With Spanish developer Solarpack having set a new record low price for Indian solar of Rs2.36/kWh in that procurement exercise, Enel was among five overseas-financed developers to lodge successful bids in a 2 GW tender which set a maximum solar tariff of Rs2.38.

The utility, in which the Italian Ministry of Economy and Finance holds a controlling stake, yesterday announced it has signed a long-term agreement with the state-owned Norwegian Investment Fund (Norfund) to develop more renewables capacity in India.

Agreement

Under the terms of the agreement, the Enel Green Power India subsidiary of the power company will develop clean energy projects in which Norfund will have the option of investing in return for an equity share. A press release issued by Enel yesterday to announce the arrangement did not set any capacity targets or specify a timeline for the commitment, however.

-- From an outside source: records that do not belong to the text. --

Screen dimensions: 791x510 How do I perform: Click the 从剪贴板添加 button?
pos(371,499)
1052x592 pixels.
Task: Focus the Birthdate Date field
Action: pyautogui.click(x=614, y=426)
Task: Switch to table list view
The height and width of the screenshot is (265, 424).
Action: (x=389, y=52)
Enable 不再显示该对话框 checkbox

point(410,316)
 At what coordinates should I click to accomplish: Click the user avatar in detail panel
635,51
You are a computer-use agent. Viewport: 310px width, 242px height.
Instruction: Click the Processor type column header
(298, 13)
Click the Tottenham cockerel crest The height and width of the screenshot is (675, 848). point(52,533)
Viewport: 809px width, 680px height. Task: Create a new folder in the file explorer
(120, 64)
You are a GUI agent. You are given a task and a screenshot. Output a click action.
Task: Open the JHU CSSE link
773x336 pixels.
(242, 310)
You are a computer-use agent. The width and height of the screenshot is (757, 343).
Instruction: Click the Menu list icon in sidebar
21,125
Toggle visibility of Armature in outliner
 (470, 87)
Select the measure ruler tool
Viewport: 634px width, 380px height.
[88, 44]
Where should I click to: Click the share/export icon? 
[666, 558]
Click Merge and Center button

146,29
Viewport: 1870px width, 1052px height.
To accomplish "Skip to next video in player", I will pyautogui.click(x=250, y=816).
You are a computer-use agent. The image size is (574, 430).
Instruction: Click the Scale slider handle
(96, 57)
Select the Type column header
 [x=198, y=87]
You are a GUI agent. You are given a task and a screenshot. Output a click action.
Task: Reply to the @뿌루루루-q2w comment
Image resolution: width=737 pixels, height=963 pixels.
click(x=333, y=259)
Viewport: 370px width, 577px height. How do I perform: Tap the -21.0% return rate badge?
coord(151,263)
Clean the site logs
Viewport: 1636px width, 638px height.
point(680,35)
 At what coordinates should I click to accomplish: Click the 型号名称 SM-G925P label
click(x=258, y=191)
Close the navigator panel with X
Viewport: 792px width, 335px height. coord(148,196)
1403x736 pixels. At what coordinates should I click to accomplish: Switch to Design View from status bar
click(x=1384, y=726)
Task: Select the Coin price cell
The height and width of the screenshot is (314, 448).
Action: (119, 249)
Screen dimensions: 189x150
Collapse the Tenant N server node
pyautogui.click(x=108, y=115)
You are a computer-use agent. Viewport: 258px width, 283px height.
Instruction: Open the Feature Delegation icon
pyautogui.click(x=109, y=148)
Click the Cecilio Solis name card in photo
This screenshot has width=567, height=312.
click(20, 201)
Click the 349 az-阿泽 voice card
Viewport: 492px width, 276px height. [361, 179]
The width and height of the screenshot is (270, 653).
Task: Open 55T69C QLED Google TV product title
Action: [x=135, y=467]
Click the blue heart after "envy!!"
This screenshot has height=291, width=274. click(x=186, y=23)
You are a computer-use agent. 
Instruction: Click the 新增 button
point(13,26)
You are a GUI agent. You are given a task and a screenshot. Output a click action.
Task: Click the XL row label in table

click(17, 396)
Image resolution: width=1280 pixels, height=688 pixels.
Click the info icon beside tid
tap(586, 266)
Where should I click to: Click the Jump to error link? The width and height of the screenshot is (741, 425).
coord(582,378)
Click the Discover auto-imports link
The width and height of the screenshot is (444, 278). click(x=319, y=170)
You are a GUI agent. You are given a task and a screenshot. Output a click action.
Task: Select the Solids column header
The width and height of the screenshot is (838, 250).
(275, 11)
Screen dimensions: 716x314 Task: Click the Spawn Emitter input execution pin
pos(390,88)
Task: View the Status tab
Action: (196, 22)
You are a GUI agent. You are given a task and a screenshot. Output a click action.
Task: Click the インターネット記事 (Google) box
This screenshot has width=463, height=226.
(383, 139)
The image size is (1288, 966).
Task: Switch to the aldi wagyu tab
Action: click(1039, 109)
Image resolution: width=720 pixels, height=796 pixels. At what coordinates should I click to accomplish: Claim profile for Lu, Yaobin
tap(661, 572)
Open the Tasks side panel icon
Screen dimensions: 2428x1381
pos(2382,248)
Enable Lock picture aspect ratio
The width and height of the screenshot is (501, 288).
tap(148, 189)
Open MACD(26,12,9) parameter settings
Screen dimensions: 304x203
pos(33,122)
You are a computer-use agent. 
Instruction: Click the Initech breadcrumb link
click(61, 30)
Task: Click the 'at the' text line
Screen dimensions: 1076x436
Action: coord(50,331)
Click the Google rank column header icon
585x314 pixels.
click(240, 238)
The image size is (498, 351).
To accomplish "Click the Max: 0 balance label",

“This agreement gives us the opportunity to expand and strengthen our presence in India, after recently scoring our first win in a solar tender in the country,” said Antonio Cammisecra, CEO of the utility’s Enel Green Power division. “By joining forces with an important partner such as Norfund, which shares our commitment towards sustainability and decarbonization, we will leverage on our technical expertise to harness the significant renewable growth potential of India, while contributing to the achievement of the country’s sustainable energy targets.”

Historically-low interest rates set by central banks in Europe and the U.S. have been further depressed by the need to drum up investment to aid the recovery from Covid-19 in many nations. With solar developers from France and Germany among the successful bidders in the recent SECI tender – and two of the three Indian bids backed by U.S. private and U.K. public money – it appears the business case for Indian solar may have reached a level sufficient to unlock big volumes of foreign direct investment as the nation chases an increasingly distant-looking 100 GW of solar generation capacity by 2022.